### Given passage:
════════

BMC RNs vote for 2nd one-day strike — if it's deemed necessary
PITTSFIELD — A second one-day strike is now possible at Berkshire Medical Center, after registered nurses granted their negotiators the power to call that action at the region's largest employer.
In a second day of balloting Tuesday, members of the Massachusetts Nurses Association voted 369-80 to authorize their bargaining committee to set a strike, if that panel deems it necessary. No date was specified.
The vote does not mean a strike will be called. But it hands that option to the union for the second time in the same contract negotiations, underway since September 2016.
By law, the union must provide a 10-day notice of a strike. The outcome was determined after two separate days of balloting, Jan. 11 and Tuesday, and overcame some doubts about whether nurses are willing to staff picket lines in the dead of winter.
"It was really exciting," Amber VanBramer, a union member from Pittsfield, said after the vote count finished at a hall on West Housatonic Street. "If you truly have a passion for something, weather really doesn't matter," she said.
The 82 percent support for a second strike, expressed in a secret ballot, compares with the 83 percent of voting members who authorized the union's bargaining unit to call a strike last July.

════════

Stored data:
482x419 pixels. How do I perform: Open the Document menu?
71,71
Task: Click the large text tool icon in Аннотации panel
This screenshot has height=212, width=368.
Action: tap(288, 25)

════════

### Exercise set:
[1] According to the nurses' strike vote article, what was the tally when union members authorized their bargaining committee to set a strike?
[2] Carry on writing the nurses' strike vote article from its final sentence.

### Exercise responses:
[1] 369 to 80

[2]
That one-day walkout took place Oct. 3, one of three called by the union in Massachusetts last year.
To keep the hospital operating last fall, Berkshire Medical Center administrators hired 247 replacement RNs through U.S. Nursing Corp. for five days. The hospital said that it could not hire substitute workers for one day; it barred RNs from returning to work for the four days after the one-day strike.
Hospital officials said it cost $4 million to provide replacement staff, arrange security details and cover other costs related to the strike and four-day lockout. For their part, nurses lost a week's pay and then had to have the cost of health insurance taken out of their next pay, according to VanBramer.
Alex Neary, co-chairwoman of the bargaining committee, said Tuesday that the union's one-day strike in October did not move the hospital to be more receptive to the union's key issues, including what it sees as inadequate staffing.
"This is completely unacceptable," she said in a statement. "It is why today nurses have sent a clear message to BMC: Negotiate a fair contract that protects our patients."
In a letter sent Jan. 8 to BMC's registered nurses, a hospital official said recent negotiations had shown progress, an assessment that the union disputes.
"Our positive experience in the three negotiating sessions since October led us to believe that we could work collaboratively with the union," wrote Brenda Cadorette, the hospital's chief nursing officer.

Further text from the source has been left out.